Private inventories subtracted 1.09 percentage points from GDP growth in the fourth quarter, after cutting 0.03 in the third quarter and 0.91 in the second.


Net exports, meanwhile, added 1.48 percentage points to GDP growth in the fourth quarter, after shaving 0.14 percentage point off the growth in the third quarter and 0.68 percentage point in the second.


Swonk said that trade deficit narrowed "for the wrong reasons," as imports fell more rapidly than exports. "Much of the drop in imports reflected the unwinding of hedges against additional tariffs," she said, noting that companies had bought ahead of tariffs that were scheduled to hit in the fourth quarter.


According to the "advance" estimate, real GDP growth in the fourth quarter of 2019 was the same as that in the third.
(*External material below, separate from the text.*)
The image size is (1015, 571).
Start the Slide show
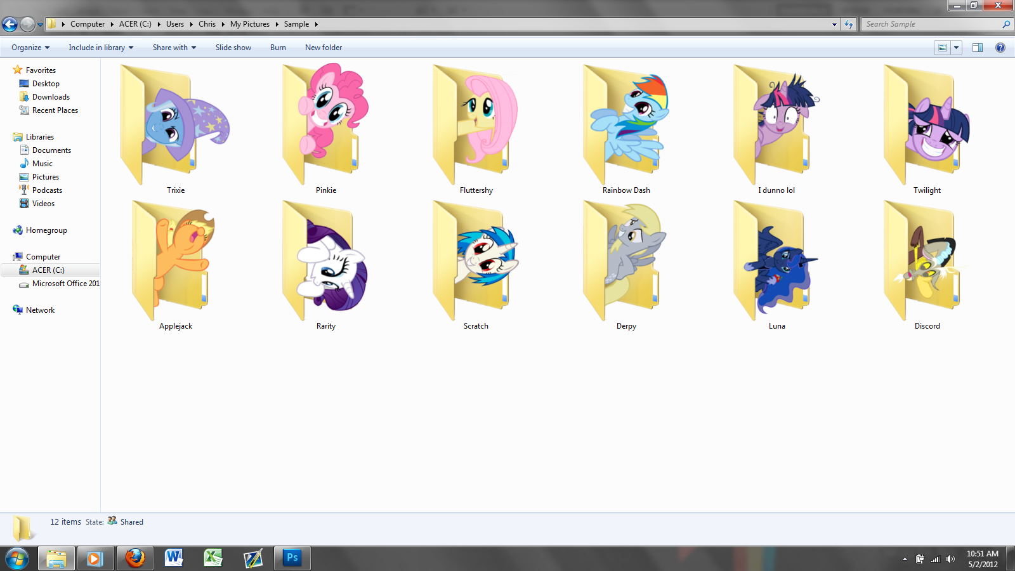click(x=233, y=47)
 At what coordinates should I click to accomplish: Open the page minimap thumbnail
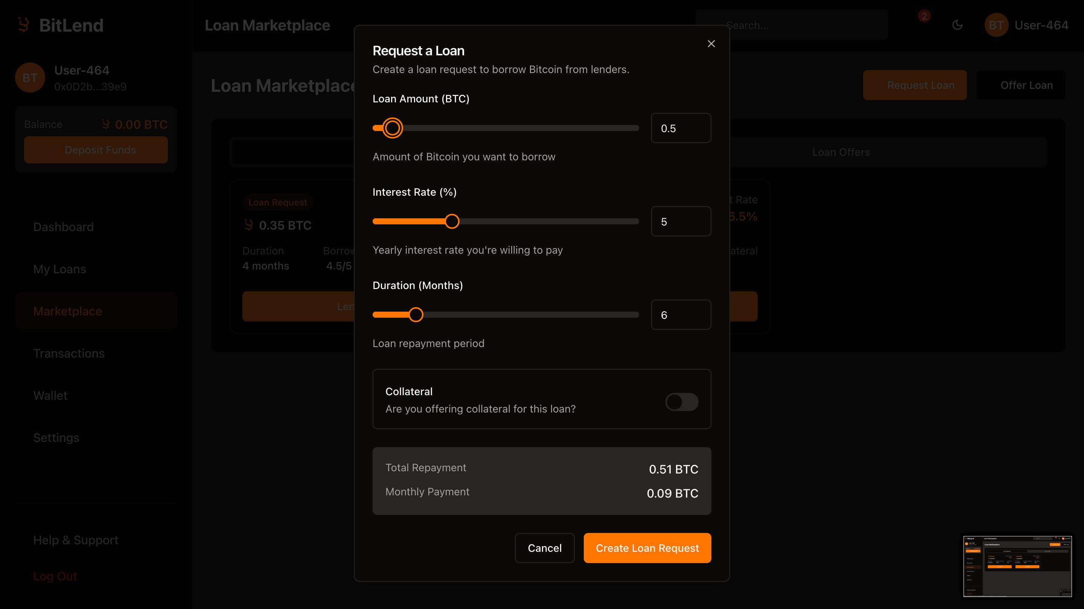point(1017,566)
It was slightly up from the 2 percent in the second quarter, and marked a sharp deceleration from the 3.1 percent in the first quarter.


In an analysis published earlier this week, Brusuelas said late in business cycles, the Bureau of Economic Analysis tends to "overestimate" growth its its first estimate and then tends to revise growth prints down over the next two estimates. The second estimate will be released on Feb. 27.


The year-over-year GDP growth was 2.3 percent in 2019, compared to 2.9 percent in 2018, primarily reflecting decelerations in nonresidential fixed investment and PCE and a downturn in exports, the report said.


"Rate cuts by the Federal Reserve helped to blunt the effects of weaker growth abroad and trade wars in 2019," Swonk wrote, noting that the central bank's rate cuts partially offset losses in manufacturing with a "turnaround" in the housing sector.


The U.S. Federal Reserve lowered rates three times in 2019, amid growing uncertainty stemming from trade tensions, weakness in global growth and muted inflation pressures. These policy adjustments put the current federal funds rate target range at 1.5 percent to 1.75 percent.


The Federal Open Market Committee, the Fed's policy-setting body, left interest rates unchanged on Wednesday and maintained a wait-and-see stance after wrapping up its first monetary policy meeting of 2020.


The price index for PCE, the central bank's preferred inflation indicator, rose just 1.6 percent in 2019, still below its target of 2 percent. Excluding food and energy prices, the PCE price index only increased 1.3 percent in the fourth quarter.


In a statement, the committee said U.S. economic activity has been rising at a "moderate rate" since the last meeting in December with household spending rising at a "moderate pace," while business fixed investment and exports "remain weak."


"The Federal Reserve Open Market Committee attempted to thread the needle in its January meeting by maintaining its existing policy rate while acknowledging moderating real consumption," Brusuelas wrote.


According to a new survey released by the National Association for Business Economics earlier this week, about two-thirds of respondents expect inflation-adjusted U.S. GDP to increase by 1.1 percent to 2.0 percent over the next four quarters.